I have heard much about being a survivor, like I should tell the truth. I’ve been told to not make it a big deal because “it happened so long ago” or “you’ll ruin his life”. But what about mine.
They talk about strength and that voicing what happened gives me the power. Instead, it feels as if some just want the juicy details to decide for themselves if my story truly happened.
I am ashamed of many parts of my story and do not ever speak of them. It’s embarrassing. I don’t want to talk about the darkness. I don’t want to write about it.
I don’t want someone to look at me as if I’m brave, or as if I’m broken and damaged goods. Or to look at me at all.
There are times when my heart is breaking and other times when I’m just tired. Much time has been spent arguing with myself, do I speak or stay silent. I often forget the hard work I’ve done to help myself move forward.
The times I was too scared to speak. When my abuser was listening or they would talk to me. When this person demanded to know the name of my abuser. When my stomach was in twisted knots and feeling required to speak.

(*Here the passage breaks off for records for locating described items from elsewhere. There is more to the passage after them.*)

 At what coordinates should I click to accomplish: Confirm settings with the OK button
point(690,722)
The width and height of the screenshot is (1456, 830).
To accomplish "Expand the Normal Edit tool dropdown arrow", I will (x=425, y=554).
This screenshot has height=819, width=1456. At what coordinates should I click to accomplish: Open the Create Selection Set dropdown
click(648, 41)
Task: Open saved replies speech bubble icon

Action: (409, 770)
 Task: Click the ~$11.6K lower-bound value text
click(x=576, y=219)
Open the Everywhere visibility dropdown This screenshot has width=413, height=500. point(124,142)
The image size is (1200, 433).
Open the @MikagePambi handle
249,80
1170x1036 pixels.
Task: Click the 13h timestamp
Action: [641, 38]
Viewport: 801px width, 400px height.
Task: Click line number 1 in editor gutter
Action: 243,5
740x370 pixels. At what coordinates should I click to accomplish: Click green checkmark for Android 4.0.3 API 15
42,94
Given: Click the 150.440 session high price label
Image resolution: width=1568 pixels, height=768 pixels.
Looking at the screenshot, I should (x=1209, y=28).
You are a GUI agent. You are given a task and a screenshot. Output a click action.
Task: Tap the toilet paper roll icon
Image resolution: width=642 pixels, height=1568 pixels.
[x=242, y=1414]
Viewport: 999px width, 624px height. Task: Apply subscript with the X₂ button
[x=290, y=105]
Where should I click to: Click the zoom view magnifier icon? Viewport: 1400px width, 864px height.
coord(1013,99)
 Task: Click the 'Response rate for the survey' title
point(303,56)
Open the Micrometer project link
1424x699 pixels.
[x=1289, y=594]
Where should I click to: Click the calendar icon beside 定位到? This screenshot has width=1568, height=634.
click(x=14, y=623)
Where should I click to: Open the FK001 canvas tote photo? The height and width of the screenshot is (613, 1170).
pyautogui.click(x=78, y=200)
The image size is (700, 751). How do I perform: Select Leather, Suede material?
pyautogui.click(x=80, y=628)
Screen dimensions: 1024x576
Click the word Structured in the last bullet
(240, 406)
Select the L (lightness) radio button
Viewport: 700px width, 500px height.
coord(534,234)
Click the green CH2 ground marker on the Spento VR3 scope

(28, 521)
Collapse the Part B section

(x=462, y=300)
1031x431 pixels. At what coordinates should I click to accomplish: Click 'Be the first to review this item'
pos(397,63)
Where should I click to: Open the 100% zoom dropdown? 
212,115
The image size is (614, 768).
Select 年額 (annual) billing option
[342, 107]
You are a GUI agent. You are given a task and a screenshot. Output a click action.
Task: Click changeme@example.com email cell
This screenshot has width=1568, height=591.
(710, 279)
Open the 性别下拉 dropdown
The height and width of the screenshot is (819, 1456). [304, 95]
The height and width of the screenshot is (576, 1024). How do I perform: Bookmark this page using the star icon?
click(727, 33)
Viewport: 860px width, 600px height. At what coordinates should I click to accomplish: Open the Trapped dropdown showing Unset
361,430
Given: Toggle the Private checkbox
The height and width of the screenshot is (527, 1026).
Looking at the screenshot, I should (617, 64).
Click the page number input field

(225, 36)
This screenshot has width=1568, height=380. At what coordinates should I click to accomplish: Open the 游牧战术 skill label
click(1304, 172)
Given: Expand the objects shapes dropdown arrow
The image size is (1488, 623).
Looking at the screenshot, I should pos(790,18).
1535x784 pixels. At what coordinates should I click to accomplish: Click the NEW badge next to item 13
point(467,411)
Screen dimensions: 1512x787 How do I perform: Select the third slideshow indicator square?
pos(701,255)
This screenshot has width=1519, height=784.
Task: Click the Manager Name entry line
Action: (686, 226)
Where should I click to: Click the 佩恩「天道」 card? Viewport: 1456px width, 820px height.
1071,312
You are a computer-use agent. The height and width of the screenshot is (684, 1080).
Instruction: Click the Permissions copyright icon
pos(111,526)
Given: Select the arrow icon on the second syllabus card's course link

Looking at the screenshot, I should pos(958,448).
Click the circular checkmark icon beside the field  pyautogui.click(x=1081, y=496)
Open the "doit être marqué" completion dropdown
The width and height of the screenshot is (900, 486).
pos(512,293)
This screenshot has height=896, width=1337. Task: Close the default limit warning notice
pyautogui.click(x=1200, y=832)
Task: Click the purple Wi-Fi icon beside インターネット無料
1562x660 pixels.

My silence hugged me tight as if to say “only tell them if you want to”.
So to the quiet one who has kept it all inside, I see you. I believe you, even when you are silent. I believe you are afraid. I believe you carry heavy pain. I believe when you say that you loved them, but then you didn’t. I believe your confusion about forgiveness and wanting justice.
Please believe me when I say, Quiet one, that you’ve done nothing wrong. Speaking of it is neither right or wrong, but only your choice. You speak if, and only if, you are ready. Your silence doesn’t make him free. You survived a monster, and a monster he remains.
Please know this, Quiet one. I know a girl. I do not blame her nor her silence. My silence hears this writing, looks at me with tears flowing from her eyes and says, “I’m sorry. I’m sorry I’ve hated you and have tried to destroy you. I always thought you were the sickest part of me, the part that had to be destroyed, yet the part that needed forgiveness the most. But it isn’t like that. You were the first who didn’t ask me to prove it. You are the only one who believed me before speaking of it….and after.
And now, when my silence gives me a hug, I hug back and say “I know”. I say “Thank you”. And now, I mean it.